会計基準は、企業が財務諸表を作成する際に遵循するルールと原則の体系です。現在、世界で広く利用されている主要な会計基準には、国際財務報告基準(IFRS)、米国会計基準(US GAAP)、および日本基準(J-GAAP)があります。これらの基準は、それぞれ異なる理念と運用方法を持ち、企業の財務情報の呈示方法に影響を与えています。
IFRSは国際会計基準審議会(IASB)によって策定され、世界140カ国以上で採用されています。原則主義を採用しており、基本的な枠組みを提供しつつ詳細な判断は企業に委ねる柔軟性があります。一方、US GAAPとJ-GAAPはいずれも細則主義を採用しており、具体的な数値基準や判断基準が詳細に定められています。US GAAPは米国のFASBが、J-GAAPは日本のASBJがそれぞれ策定しています。
これらの基準間には重要な相違点が存在します。例えば、のれんの処理については、IFRSでは減損テストのみを行い償却しませんが、J-GAAPでは20年以内で定額償却が原則です。
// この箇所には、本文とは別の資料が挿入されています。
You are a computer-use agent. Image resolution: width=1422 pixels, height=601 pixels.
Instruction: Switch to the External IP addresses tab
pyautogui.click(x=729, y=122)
また、減損損失の戻し入れはIFRSで認められている一方、US GAAPとJ-GAAPでは認められていません。開発費についても、IFRSでは一定の要件を満たせば資産計上が可能ですが、他の基準では原則として費用処理となります。
グローバル化が進む現代の経済環境において、これらの会計基準の違いを理解することは、国際的な投資判断やM&A、企業の海外展開において極めて重要です。日本では2018年から上場企業におけるIFRSの任意適用が認められており、国際的な比較可能性を重視する企業の間で導入が進んでいます。